PROBLEM TO SOLVE: Reproduce the first line of the entries that follow and each later line, word for word, ending with the one containing "Click the Discover".
[EXCERPTED DATA]
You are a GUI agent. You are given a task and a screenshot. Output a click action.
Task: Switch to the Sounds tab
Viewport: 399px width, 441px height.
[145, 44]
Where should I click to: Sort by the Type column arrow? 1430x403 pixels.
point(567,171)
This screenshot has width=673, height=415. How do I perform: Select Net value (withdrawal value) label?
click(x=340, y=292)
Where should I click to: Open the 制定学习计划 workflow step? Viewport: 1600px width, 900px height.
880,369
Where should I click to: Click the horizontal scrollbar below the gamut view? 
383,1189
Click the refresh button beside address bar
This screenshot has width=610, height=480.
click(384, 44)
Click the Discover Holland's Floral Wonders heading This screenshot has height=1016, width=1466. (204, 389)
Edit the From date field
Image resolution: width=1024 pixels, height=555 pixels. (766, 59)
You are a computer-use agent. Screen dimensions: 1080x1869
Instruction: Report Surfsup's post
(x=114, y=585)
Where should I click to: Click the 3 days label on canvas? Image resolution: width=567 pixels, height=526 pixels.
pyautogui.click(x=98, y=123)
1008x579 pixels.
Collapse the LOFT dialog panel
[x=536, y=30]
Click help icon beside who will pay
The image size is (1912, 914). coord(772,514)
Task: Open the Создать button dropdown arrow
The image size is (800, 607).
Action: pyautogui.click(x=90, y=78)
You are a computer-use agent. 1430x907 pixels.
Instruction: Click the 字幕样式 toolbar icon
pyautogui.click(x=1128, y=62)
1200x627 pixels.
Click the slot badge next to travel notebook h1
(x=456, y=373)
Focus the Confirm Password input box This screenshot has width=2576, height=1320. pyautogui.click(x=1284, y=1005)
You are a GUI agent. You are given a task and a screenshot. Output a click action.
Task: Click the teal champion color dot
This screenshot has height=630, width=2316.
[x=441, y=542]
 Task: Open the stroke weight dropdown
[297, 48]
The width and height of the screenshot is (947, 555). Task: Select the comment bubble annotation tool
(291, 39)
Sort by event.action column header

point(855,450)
[/EXCERPTED DATA]
OUTPUT FOR THIS TASK:
You are a GUI agent. You are given a task and a screenshot. Output a click action.
Task: Switch to the Sounds tab
Viewport: 399px width, 441px height.
[145, 44]
Where should I click to: Sort by the Type column arrow? 1430x403 pixels.
point(567,171)
This screenshot has width=673, height=415. How do I perform: Select Net value (withdrawal value) label?
click(x=340, y=292)
Where should I click to: Open the 制定学习计划 workflow step? Viewport: 1600px width, 900px height.
880,369
Where should I click to: Click the horizontal scrollbar below the gamut view? 
383,1189
Click the refresh button beside address bar
This screenshot has width=610, height=480.
click(384, 44)
Click the Discover Holland's Floral Wonders heading This screenshot has height=1016, width=1466. (204, 389)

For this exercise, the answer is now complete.